Krombholc was born on 30 January 1918 in Prague, however, he lived in Mělník from the early age and graduated from the gymnasium in Mělník. He was born into a musician family. He received private lessons from Otakar Ostrčil already during his high school years. He studied at Prague Conservatory in 1937–1940. In 1940–1942, he attended the conducting school of Václav Talich.

==Career==
Talich and also Zdeněk Chalabala, who was the principal conductor of the National Theatre in Prague, recognized Krombholc's talent, and from 1 April 1940 Krombholc was engaged as a Répétiteur in the opera company of the National Theatre. He conducted the opera for the first time at the National Theatre on 9 June 1941. It was Josef Suk's music for Zeyer's Radúz and Mahulena. He conducted at the National Theatre until 1943. In 1943–1945, he was the chief of opera at National Moravian-Silesian Theatre in Ostrava. After the end of World War II in 1945, he returned to the National Theatre and remained there until the end of his career, although in some phases of his career he only guested there and was also involved in conducting the Czech Philharmonic and the Symphony Orchestra of the Czechoslovak Radio.

In 1948, Krombholc conducted for the first time abroad, namely Janáček's Jenůfa at the Vienna State Opera in Austria. Five reprises of the opera, however, due to the change in political conditions and the Iron Curtain, were Krombholc's last foreign performances for a long time. In 1955, he went on tour with the National Theatre to Moscow in Soviet Union. In the following years, he performed on tours in Berlin, Brussels and also in Royal Opera House in London, as the first Czech conductor after World War II.

He made various recordings of Czech operas for Supraphon, notably Janáček's Káťa Kabanová, and Martinů's Julietta.

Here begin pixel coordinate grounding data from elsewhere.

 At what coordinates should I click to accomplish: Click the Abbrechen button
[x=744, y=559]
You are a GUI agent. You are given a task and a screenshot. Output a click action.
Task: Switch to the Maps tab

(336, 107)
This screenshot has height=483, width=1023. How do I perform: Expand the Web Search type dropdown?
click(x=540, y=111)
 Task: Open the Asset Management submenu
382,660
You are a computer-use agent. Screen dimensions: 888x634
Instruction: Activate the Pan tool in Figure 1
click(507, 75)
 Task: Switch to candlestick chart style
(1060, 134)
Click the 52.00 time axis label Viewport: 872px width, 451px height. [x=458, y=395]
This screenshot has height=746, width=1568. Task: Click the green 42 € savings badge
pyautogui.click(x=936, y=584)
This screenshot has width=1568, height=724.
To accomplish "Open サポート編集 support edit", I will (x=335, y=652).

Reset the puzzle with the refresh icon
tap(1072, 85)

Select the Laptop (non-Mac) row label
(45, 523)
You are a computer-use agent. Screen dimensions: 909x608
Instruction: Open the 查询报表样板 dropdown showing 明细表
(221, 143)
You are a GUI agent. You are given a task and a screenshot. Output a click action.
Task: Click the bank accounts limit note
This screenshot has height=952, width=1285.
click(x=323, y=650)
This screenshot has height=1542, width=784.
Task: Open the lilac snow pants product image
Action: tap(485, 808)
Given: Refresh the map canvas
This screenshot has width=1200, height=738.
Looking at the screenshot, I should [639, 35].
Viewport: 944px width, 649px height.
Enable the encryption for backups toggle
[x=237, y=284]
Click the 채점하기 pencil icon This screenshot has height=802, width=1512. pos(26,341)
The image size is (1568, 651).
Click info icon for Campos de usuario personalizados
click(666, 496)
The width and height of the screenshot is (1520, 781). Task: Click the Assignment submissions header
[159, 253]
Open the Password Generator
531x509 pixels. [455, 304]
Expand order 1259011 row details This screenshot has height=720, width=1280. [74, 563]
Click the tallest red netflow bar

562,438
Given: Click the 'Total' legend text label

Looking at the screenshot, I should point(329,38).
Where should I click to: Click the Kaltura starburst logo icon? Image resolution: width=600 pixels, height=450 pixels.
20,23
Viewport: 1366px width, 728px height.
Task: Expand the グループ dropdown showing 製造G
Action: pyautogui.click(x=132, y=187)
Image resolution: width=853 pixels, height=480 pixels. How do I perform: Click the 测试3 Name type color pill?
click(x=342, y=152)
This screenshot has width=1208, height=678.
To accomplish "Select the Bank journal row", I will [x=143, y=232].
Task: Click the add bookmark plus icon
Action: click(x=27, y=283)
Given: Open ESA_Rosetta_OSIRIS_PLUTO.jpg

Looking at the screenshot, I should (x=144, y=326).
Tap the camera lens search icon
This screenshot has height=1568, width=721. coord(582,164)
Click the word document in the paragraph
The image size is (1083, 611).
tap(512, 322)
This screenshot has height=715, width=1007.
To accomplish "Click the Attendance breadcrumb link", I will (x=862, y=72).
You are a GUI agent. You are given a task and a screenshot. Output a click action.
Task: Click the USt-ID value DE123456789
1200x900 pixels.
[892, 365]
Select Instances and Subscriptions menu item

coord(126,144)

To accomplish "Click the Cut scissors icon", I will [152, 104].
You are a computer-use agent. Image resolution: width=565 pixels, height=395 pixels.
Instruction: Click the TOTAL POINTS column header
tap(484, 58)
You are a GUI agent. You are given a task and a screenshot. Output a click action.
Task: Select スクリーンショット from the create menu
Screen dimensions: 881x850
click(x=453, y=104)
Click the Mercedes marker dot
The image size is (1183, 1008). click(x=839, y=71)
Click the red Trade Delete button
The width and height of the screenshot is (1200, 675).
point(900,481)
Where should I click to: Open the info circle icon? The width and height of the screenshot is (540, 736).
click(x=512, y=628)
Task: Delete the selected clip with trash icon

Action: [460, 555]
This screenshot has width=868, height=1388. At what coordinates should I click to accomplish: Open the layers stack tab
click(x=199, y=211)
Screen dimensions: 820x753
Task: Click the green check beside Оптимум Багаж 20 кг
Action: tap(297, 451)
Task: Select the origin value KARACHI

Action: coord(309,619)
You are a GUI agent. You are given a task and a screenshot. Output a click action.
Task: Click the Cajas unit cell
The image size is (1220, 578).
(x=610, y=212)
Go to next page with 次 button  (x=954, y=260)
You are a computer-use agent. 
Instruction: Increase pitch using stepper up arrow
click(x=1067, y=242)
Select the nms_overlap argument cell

Krombholc created a unique style and was appreciated for his use of orchestral sound and for his ability to dramatically construct an operatic work. His successful career ranked him among the most important Czech opera conductors.

==Family and late life==
His wife was the soprano Maria Tauberová. He died in Prague on 16 July 1983. He is buried in the family tomb in Mělník.